- The paper presents a Recall and Learn mechanism that minimizes catastrophic forgetting by simulating pretraining objectives using a quadratic penalty.
- It introduces objective shifting with an annealing coefficient, balancing retention of pretraining knowledge with learning new tasks.
- Experiments on GLUE show that BERT-base gains +1.7% on average and ALBERT-xxlarge achieves state-of-the-art performance, especially on limited data.
 
 
      Recall and Learn: Fine-tuning Deep Pretrained LLMs with Less Forgetting
The paper "Recall and Learn: Fine-tuning Deep Pretrained LLMs with Less Forgetting" by Chen et al. addresses a significant issue in the domain of NLP: catastrophic forgetting during the fine-tuning of deep pretrained LMs. This problem arises when models tuned for specific downstream tasks lose the knowledge acquired during their pretraining phase, often resulting in suboptimal performance.
Main Contributions
The authors introduce a novel approach to mitigate catastrophic forgetting by combining sequential transfer learning with multi-task learning principles. This methodology is encapsulated in their "Recall and Learn" mechanism, comprising two key components: Pretraining Simulation and Objective Shifting. Together, these mechanisms enable a model to simultaneously recall pretraining knowledge and adapt to new tasks, thus reducing the extent of forgetting.
- Pretraining Simulation: This technique approximates pretraining objectives using a quadratic penalty, thereby enabling the model to recall knowledge without accessing the actual pretraining data. It capitalizes on the Fisher information matrix and approximates it with a more computationally tractable form, alleviating the need for large datasets during fine-tuning.
- Objective Shifting: By incorporating an annealing coefficient, this method dynamically balances the focus between maintaining pretraining knowledge and learning new tasks. Over time, it allows the learning process to gradually shift toward optimizing performance on downstream tasks.
Additionally, the paper introduces the Recall Adam (RecAdam) optimizer, which integrates these mechanisms into the traditional Adam optimizer framework. This integration supports more effective fine-tuning by decoupling the quadratic penalty and annealing coefficient from the adapted gradients.
Empirical Results
The experiments, conducted using BERT-base and ALBERT-xxlarge models, demonstrate the efficacy of the proposed approach on the General Language Understanding Evaluation (GLUE) benchmark. Key findings include:
- Significant performance improvements on 7 out of 8 tasks in the GLUE benchmark using BERT-base, particularly on datasets with limited labeled data, where improvements are shown to be +1.7% on average.
- Using RecAdam, BERT-base achieved a comparable, if not superior, performance to BERT-large in a number of tasks despite having fewer parameters.
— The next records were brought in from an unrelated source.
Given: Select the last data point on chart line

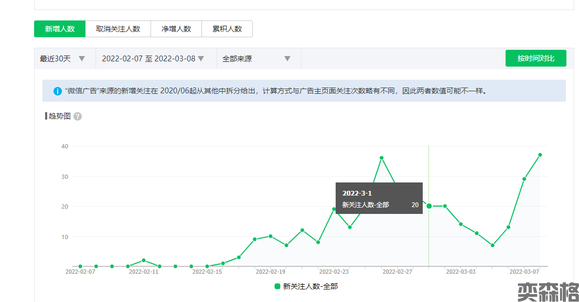Looking at the screenshot, I should click(x=540, y=155).
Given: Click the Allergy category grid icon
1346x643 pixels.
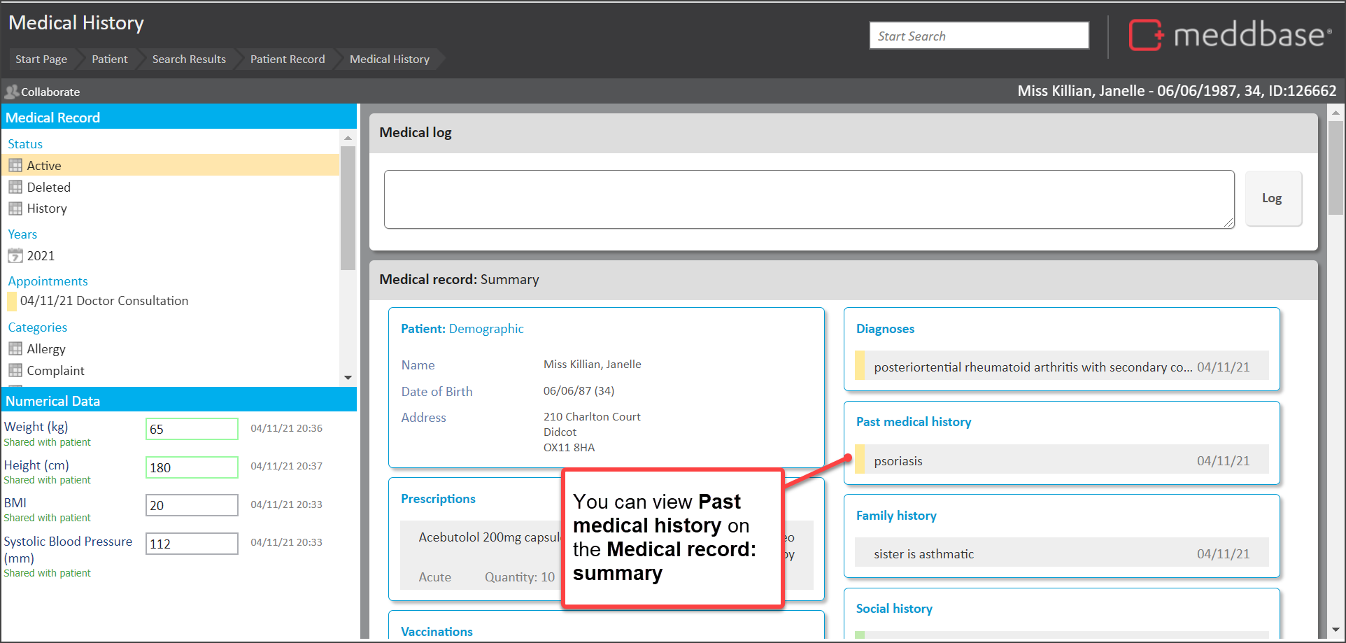Looking at the screenshot, I should (x=15, y=349).
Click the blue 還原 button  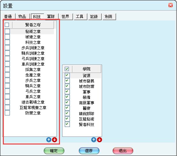tap(89, 151)
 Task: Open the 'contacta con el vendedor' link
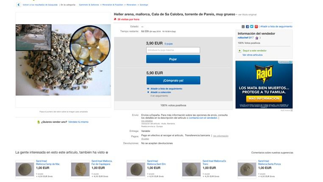[x=203, y=118]

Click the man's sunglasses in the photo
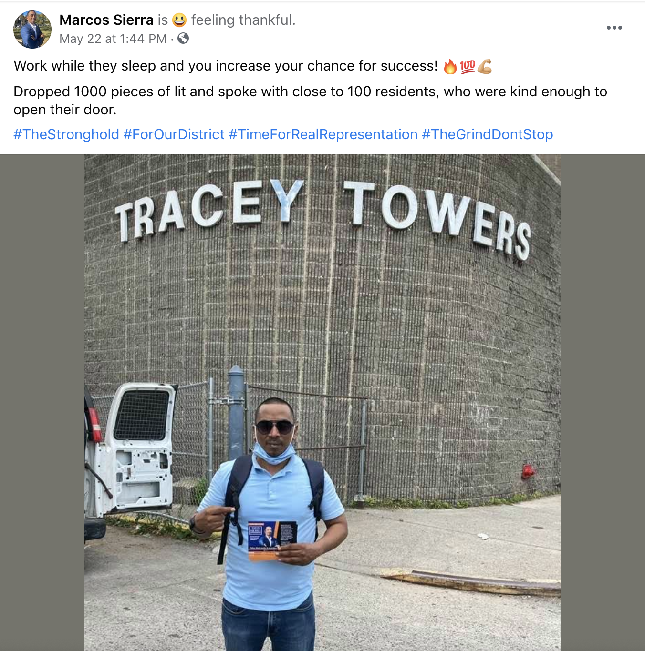274,426
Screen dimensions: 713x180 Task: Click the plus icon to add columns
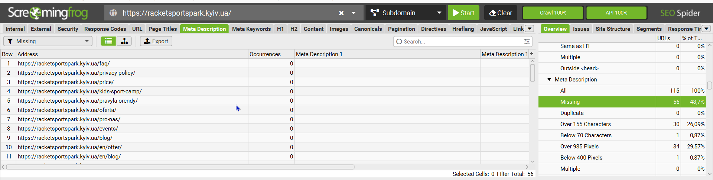tap(532, 54)
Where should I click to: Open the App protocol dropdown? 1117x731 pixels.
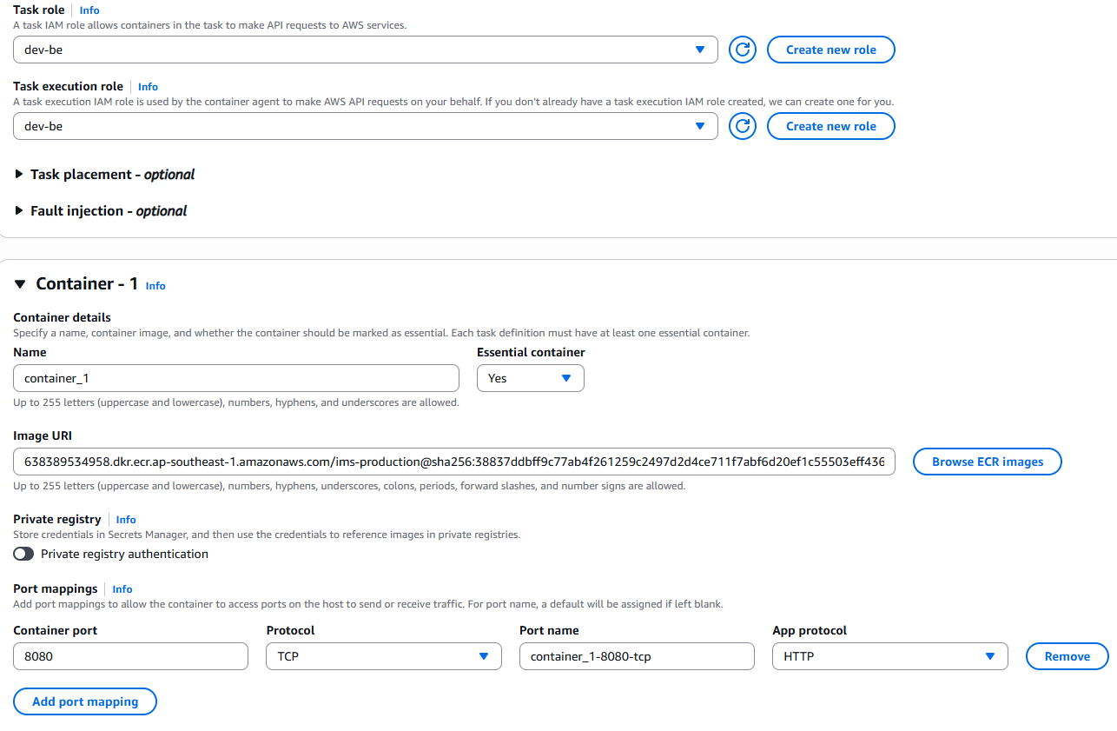coord(990,656)
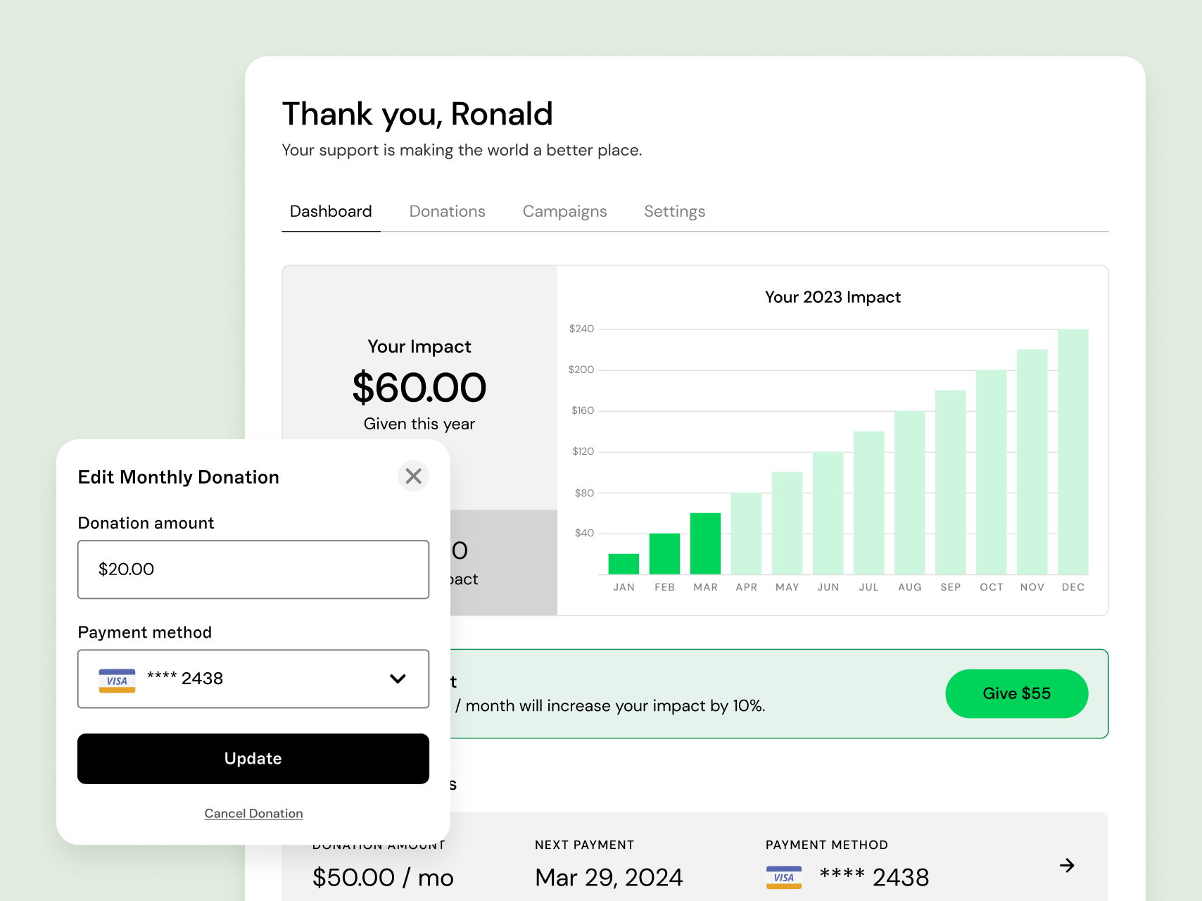Switch to the Dashboard tab
The image size is (1202, 901).
point(331,211)
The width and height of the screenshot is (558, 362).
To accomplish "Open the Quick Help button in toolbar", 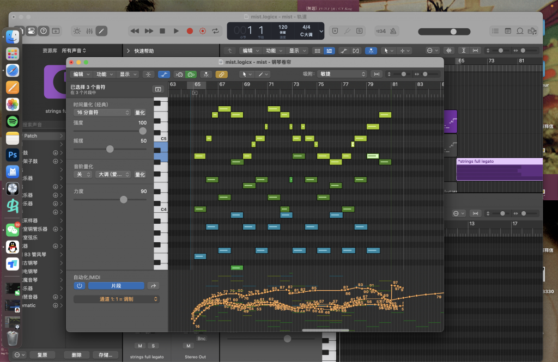I will tap(43, 31).
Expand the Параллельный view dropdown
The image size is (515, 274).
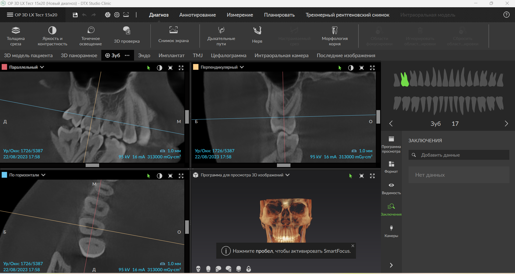(42, 67)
- With ALBERT-xxlarge, the approach attained state-of-the-art results, particularly enhancing tasks with smaller training datasets by +1.5% average improvements over standard fine-tuning.
Theoretical and Practical Implications
The proposed method holds substantial theoretical and practical implications for NLP:
- Theory: The integration of multi-task learning principles with fine-tuning strategies enriches the potential for models to generalize better without sacrificing learned knowledge. This approach encourages further exploration of model training paradigms where multi-task learning can provide appreciable benefits in alleviating forgetting in sequential learning settings.
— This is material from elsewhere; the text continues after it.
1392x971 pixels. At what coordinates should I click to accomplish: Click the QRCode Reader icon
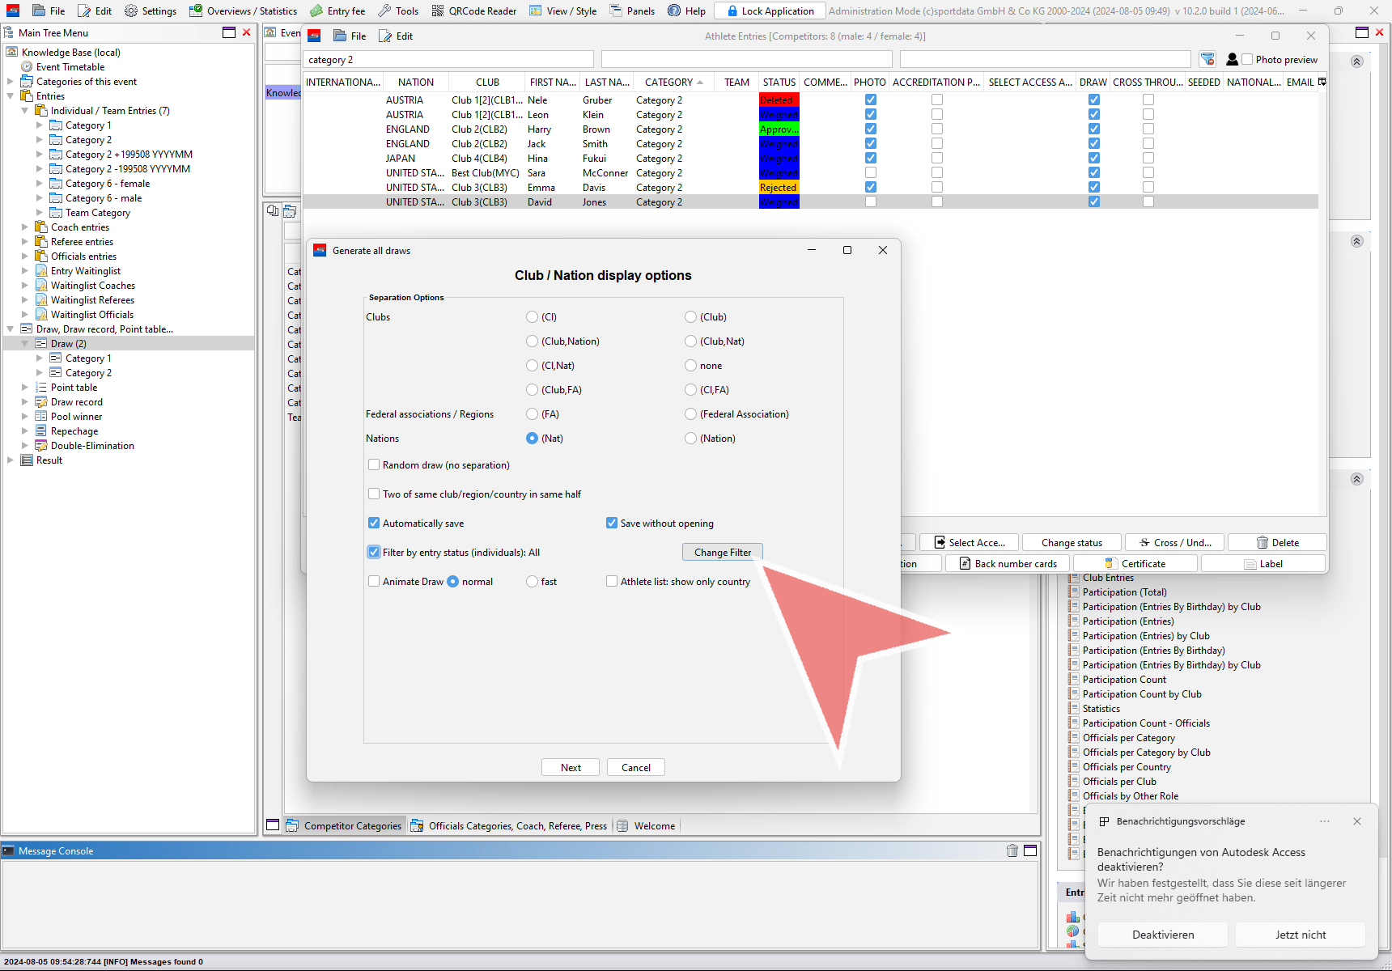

- Practice: Implementing the RecAdam optimizer in existing LLMs facilitates improved performance on specific tasks with limited data availability and supports efficient use of pretrained resources. This innovation could significantly enhance the deployment of NLP applications in real-world scenarios where labeled data is scarce.
Future Directions
Future research could focus on fine-tuning the annealing strategies and quadratic penalty approximations to further enhance the adaptive capabilities in language modeling tasks. Moreover, exploring similar paradigms across different domains and architectures, extending beyond NLP, could yield broader insights into managing catastrophic forgetting in various artificial intelligence applications.
This work is a notable contribution towards optimizing the learning process of pretrained LLMs, striking a balance between retaining prior knowledge and adapting to new information, which is crucial for advancing performance in complex NLP tasks.